If on the other hand you are using a perimeter-bond sheet vinyl then all you have to lift is the edges. Starting at the edges and making your way towards the center, spread your floor adhesive with a notched trowel. Gently roll the vinyl sheet back into place.
Next, using a rented one-hundred pound floor roller, start at the center of your bathroom, smooth down any bumps or air pockets on your walking surfaces, slowly making your way towards the edges.
Clean up any extra adhesive around the edges using a damp cloth. To finish up the installation process, replace the trim, crown molding and base boards around your bathroom and rehang your bath door.
Creating Professional Seams and Edges
To cut a straight seam, overlap the area where you want the seam to occur by at least three inches. Try to keep the seam location in an out of the way spot or low traffic section of your bathroom floor.
Snap a chalk line where the seam is to occur and using a straight edge, cut through both layers of sheet vinyl with your utility knife. Now all you have to do is pull back the edges and apply flooring adhesive under the two pieces.

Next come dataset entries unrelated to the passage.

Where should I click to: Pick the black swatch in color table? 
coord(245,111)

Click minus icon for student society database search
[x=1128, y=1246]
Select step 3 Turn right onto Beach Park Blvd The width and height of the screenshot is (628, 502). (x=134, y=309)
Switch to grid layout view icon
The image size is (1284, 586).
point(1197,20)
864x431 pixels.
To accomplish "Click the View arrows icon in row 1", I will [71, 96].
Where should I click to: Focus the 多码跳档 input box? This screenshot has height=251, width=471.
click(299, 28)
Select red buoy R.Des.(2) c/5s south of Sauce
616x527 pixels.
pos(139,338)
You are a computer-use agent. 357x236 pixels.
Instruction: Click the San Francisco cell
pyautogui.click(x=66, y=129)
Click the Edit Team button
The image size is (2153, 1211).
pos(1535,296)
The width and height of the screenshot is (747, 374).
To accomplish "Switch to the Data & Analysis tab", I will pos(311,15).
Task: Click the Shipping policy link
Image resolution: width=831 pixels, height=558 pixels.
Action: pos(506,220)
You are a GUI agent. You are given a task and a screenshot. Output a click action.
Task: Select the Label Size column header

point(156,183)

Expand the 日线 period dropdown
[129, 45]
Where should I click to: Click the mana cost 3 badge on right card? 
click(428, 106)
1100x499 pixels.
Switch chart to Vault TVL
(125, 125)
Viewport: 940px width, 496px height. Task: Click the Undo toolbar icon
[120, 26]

Next using a J-roller while firmly pressing down, roll the seam. Wipe up any excess adhesive and let the adhesive cure according to the manufactures drying time. Once this has occurred, apply seaming solvent to permanently fuse the edges of your vinyl flooring.
As a special note, try not to walk on the joint seams for at least eight hours and don’t wash your bath floor for at least five days after installation.
Installing this type of covering can be done in an evening if you have four to six hours to spare. The only skills you need are the ability to measure and cut accurately and learning to seam your vinyl sheets.
What a quick and easy way to spruce up your bathing space without the hassle of laying down tile. If you are still looking at alternatives for your bath floor, another interesting flooring material is laminate flooring.
Here are some more answers on lavatory flooring you can use.